--- RECORDS TO USE ---

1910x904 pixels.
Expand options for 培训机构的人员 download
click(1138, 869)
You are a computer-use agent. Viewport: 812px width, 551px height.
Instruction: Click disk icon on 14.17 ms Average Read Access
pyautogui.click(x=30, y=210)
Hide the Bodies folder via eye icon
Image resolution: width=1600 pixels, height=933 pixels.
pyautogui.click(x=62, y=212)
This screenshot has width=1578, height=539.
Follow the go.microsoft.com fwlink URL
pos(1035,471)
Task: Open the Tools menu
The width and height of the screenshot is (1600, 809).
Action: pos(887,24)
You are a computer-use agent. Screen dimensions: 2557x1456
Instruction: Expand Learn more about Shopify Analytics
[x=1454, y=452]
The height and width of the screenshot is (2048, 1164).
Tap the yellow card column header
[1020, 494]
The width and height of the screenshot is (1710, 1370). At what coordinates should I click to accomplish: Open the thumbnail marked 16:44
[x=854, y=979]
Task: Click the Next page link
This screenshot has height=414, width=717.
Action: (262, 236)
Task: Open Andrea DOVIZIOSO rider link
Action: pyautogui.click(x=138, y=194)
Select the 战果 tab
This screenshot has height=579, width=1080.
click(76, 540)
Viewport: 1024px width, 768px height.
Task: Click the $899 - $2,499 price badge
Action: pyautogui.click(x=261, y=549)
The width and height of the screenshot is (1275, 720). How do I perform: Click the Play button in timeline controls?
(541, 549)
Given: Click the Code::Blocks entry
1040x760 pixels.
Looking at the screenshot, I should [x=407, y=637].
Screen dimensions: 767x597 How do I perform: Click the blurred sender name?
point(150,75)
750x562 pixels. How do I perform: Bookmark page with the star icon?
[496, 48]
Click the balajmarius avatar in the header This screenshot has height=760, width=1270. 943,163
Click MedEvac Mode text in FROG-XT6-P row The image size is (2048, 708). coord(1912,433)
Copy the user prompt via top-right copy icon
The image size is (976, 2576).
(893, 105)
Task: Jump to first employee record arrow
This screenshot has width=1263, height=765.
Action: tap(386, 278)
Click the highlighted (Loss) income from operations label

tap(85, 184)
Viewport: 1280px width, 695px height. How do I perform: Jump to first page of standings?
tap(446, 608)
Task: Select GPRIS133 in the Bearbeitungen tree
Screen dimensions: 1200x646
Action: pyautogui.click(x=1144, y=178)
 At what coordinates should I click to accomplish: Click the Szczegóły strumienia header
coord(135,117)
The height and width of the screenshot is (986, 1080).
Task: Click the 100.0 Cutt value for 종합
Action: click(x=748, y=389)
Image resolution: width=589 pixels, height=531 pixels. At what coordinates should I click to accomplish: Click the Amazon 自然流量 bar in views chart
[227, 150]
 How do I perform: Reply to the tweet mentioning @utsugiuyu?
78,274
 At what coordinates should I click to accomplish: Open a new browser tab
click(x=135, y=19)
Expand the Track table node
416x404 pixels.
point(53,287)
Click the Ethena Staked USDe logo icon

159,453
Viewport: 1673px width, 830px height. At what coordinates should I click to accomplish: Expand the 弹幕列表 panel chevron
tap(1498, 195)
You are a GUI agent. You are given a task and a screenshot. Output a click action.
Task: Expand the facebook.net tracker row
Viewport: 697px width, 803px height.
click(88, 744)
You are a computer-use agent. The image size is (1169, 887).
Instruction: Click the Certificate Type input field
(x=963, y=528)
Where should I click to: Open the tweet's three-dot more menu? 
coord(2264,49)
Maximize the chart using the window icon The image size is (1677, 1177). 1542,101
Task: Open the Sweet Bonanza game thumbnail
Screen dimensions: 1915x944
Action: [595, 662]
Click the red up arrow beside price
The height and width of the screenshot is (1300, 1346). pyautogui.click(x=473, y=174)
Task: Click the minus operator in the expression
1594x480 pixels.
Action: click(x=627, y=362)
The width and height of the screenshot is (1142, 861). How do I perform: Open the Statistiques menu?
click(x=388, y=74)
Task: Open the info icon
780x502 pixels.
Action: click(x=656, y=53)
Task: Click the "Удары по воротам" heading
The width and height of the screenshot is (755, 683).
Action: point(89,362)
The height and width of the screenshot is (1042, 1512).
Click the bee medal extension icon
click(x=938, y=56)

---

**ACTIVITY**
Tell how many lines of the data above hold the string "computer". The number alone is the answer.

**WRITTEN SOLUTION**
3